Объем вводимой пробы составлял 1,0-1,5 мл при концентрации образца 2,0-3,0% в расчете на сухую массу белкового изолята, что соответствует 20-45 мг твердого материала в пробе. В зависимости от типа образца и его концентрации максимальная емкость колонки может составлять 1,5 мл. Некоторые препараты перемешивали в течение не менее 30 минут перед 20-минутным центрифугированием со скоростью 10000 об/мин. Затем супернатант подвергали вакуумной фильтрации через мембранный диск толщиной не менее 0,45 микрон.
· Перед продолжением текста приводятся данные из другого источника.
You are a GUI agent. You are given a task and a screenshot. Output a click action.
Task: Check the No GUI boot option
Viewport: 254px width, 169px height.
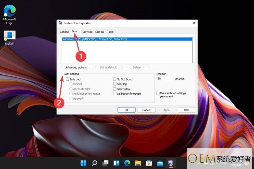tap(115, 79)

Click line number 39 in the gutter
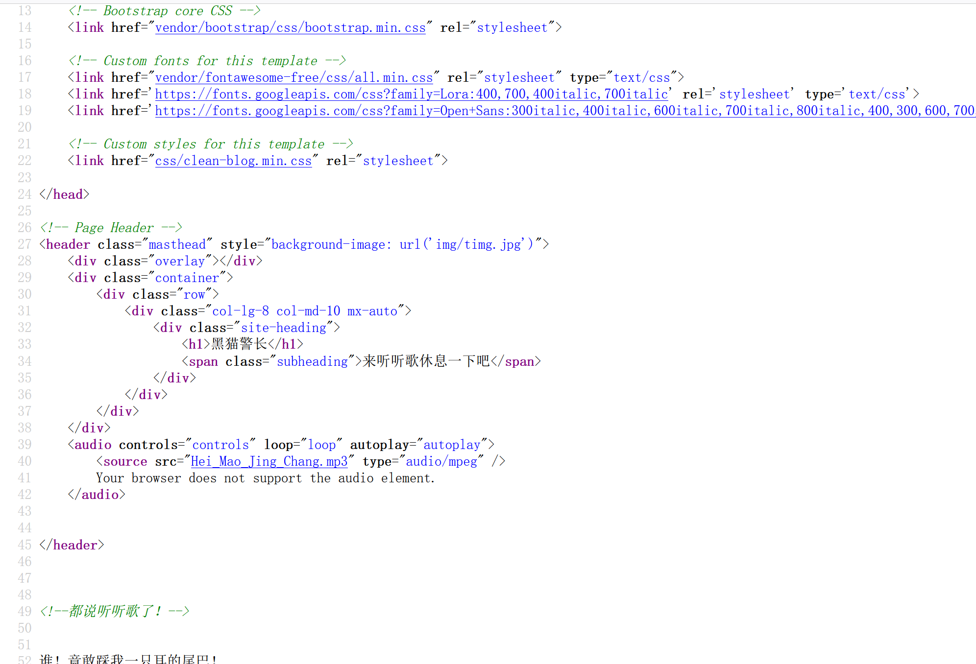tap(24, 445)
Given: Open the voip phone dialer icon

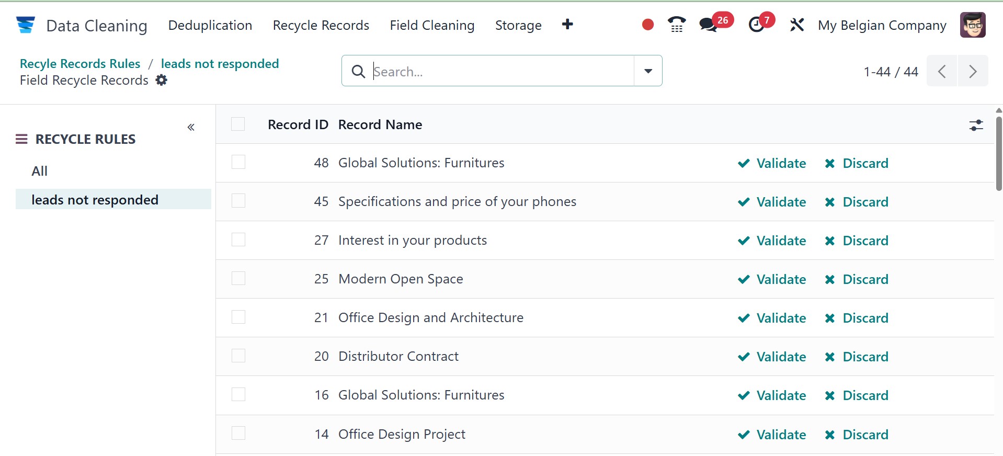Looking at the screenshot, I should point(677,25).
Хотя система может непрерывно функционировать в течение 24 часов, обычно она эксплуатируется в течение меньшего времени, поскольку для удаления загрязнений с колонки требуется ежедневная очистка смесью ацетонитрила с водой. Даже при этих условиях ежедневно можно проводить 80-100 определений со сбором аналита в количестве 0,5-1,2 г.

Использовали следующие образцы, полученные по методике Примера 1 из изолятов РММ-производного и супернатантпроизводного канолового белка: BW-AL-017-D29-02A-C200, BW-AL-021-I24-02A-C200, BW-AL-021-I30-02A-C200, BW-AL-017-D29-02А-С300, BW-AL-021-I24-02A-C300 и BW-AL-021-I30-02A-C300.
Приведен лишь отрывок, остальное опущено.